All'art. 68 del TUIR, in punto di determinazione del valore, viene aggiunto un nuovo comma 9-bis, per il quale le plusvalenze su cripto-attività sono costituite dalla differenza tra il corrispettivo percepito, ovvero il valore normale delle cripto-attività permutate, e il costo o il valore di acquisto.
Viene altresì sancita la rilevanza delle minusvalenze, che vengono sommate algebricamente alle plusvalenze e, in caso siano superiori a queste ultime, per un importo superiore ai 2.000 euro, l'eccedenza è riportata in deduzione integralmente dall'ammontare delle plusvalenze dei periodi successivi, ma non oltre il quarto.
Quanto agli acquisti per successione, si assume come costo il valore definito o, in mancanza, quello dichiarato agli effetti dell'imposta di successione. Nel caso di acquisto per donazione si fa riferimento al costo del donante. Il costo o valore di acquisto va documentato, statuisce la novella, con elementi certi e precisi a cura del contribuente. In mancanza, il costo è pari a zero.
I proventi derivanti dalla detenzione di cripto-attività percepiti nel periodo d'imposta sono assoggettati a tassazione senza alcuna deduzione, così come avviene per (gli altri) redditi di capitale.
La quantificazione della base imponibile su cui applicare la tassazione risulta quindi da un confronto tra:
(i) il corrispettivo percepito nel caso di cessione ovvero il valore normale di quelle permutate
(ii) il costo o valore di acquisto, con la precisazione che, in caso di successione, rileva il valore definito o dichiarato in sede di successione e, nel caso di donazione, il costo per il donante.
L'onere di documentazione, invero non agevole da assolvere (soprattutto per quelle transazioni cosiddette “on-chain”, dove non vi è proprio documentazione) considerato anche il riferimento ad elementi certi e precisi, è, si diceva, in capo al contribuente. La puntualizzazione normativa, piuttosto penalizzante, per cui va considerato un costo pari a zero nel caso in cui non si riesca a documentare (discriminante, peraltro, anche rispetto alla previsione sui metalli preziosi, dove la plusvalenza è prevista pari al 25% del corrispettivo, e a quella sulle valute estere, dove viene utilizzata la media mensile più bassa nell'anno) va interpretata con ragionevolezza. In particolare, occorre ammettere il ricorso anche ad elementi presuntivi, e magari a dichiarazioni sostitutive di atto di notorietà, per evitare di imporre una probatio diabolica.

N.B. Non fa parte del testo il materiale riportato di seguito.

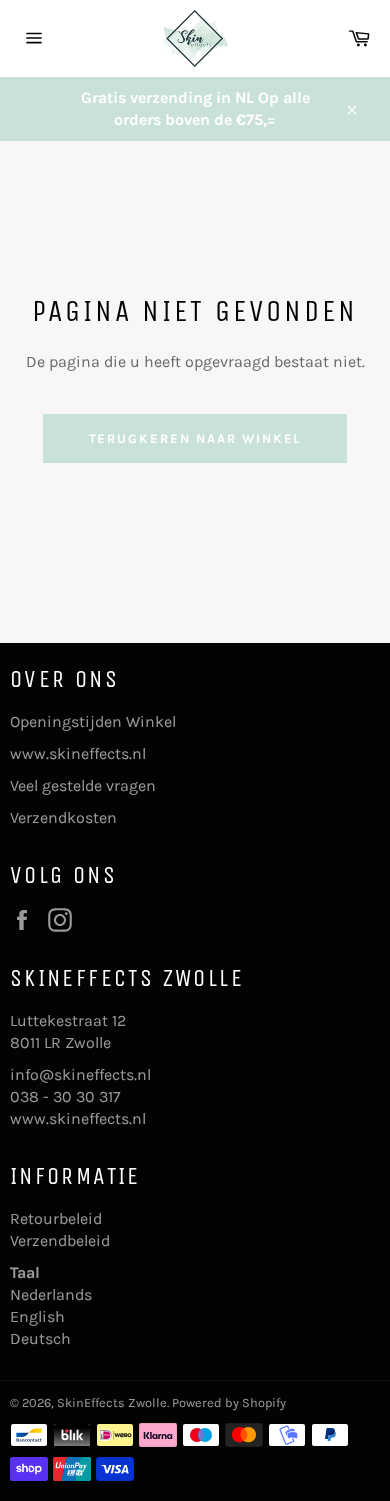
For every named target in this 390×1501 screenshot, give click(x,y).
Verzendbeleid (60, 1240)
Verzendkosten (63, 817)
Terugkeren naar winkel (195, 438)
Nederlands (51, 1294)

Viene introdotta, anche per le criptovalute – altra circostanza qualificante rispetto all'equiparazione normativa alle attività finanziarie - la possibilità di optare per i tre diversi regimi della “dichiarazione”, del “risparmio amministrato” e del “risparmio gestito”.
L'opzione per il risparmio amministrato è riferita ai rapporti intrattenuti con gli operatori non finanziari di cui alle lettere i) e i-bis) del comma 5 dell'art. 3 del d.Lgs. 21 novembre 2007, n. 231, ovvero i prestatori di servizi relativi all'utilizzo di valuta virtuale e di portafoglio digitale. Si tratta di un regime di tassazione applicato direttamente dall'intermediario, previsto dall'articolo 6 del d.Lgs. n. 461/97, che può essere utilizzato soltanto in caso di intermediario residente. Quando, invece, si opera, come nella maggior parte dei casi, con intermediario non residente, il regime del risparmio amministrato trova applicazione solo quando, alternativamente, l'intermediario non residente si sia identificato direttamente in Italia oppure abbia una stabile organizzazione nel nostro Paese.
È opportuno precisare che, con il regime del risparmio amministrato, non varia la percentuale di tassazione sulle plusvalenze, tuttavia il vantaggio è che la tassazione viene applicata e trattenuta dallo stesso intermediario. Ciò significa che il contribuente è esonerato dall'obbligo di includere i redditi diversi di natura finanziaria nella propria dichiarazione dei redditi derivanti dall'impiego di valute virtuali. Gli intermediari in cripto, in altre parole, vengono qui equiparati agli altri intermediari finanziari.
Nel caso di portafogli cripto integralmente minusvalenti, non v'è obbligo dichiarativo, tuttavia, può essere comunque opportuno compilare il Quadro RT del modello Redditi PF anche in caso di realizzazione di sole minusvalenze, vista la possibilità di riporto agli esercizi successivi.
Non sembra che le plusvalenze su cripto attività possano essere compensate con minusvalori su altri asset finanziari. Inoltre, pare assai problematico inserire nelle ipotesi di compensazioni eventuali minusvalori maturati su cripto-attività non finanziarie.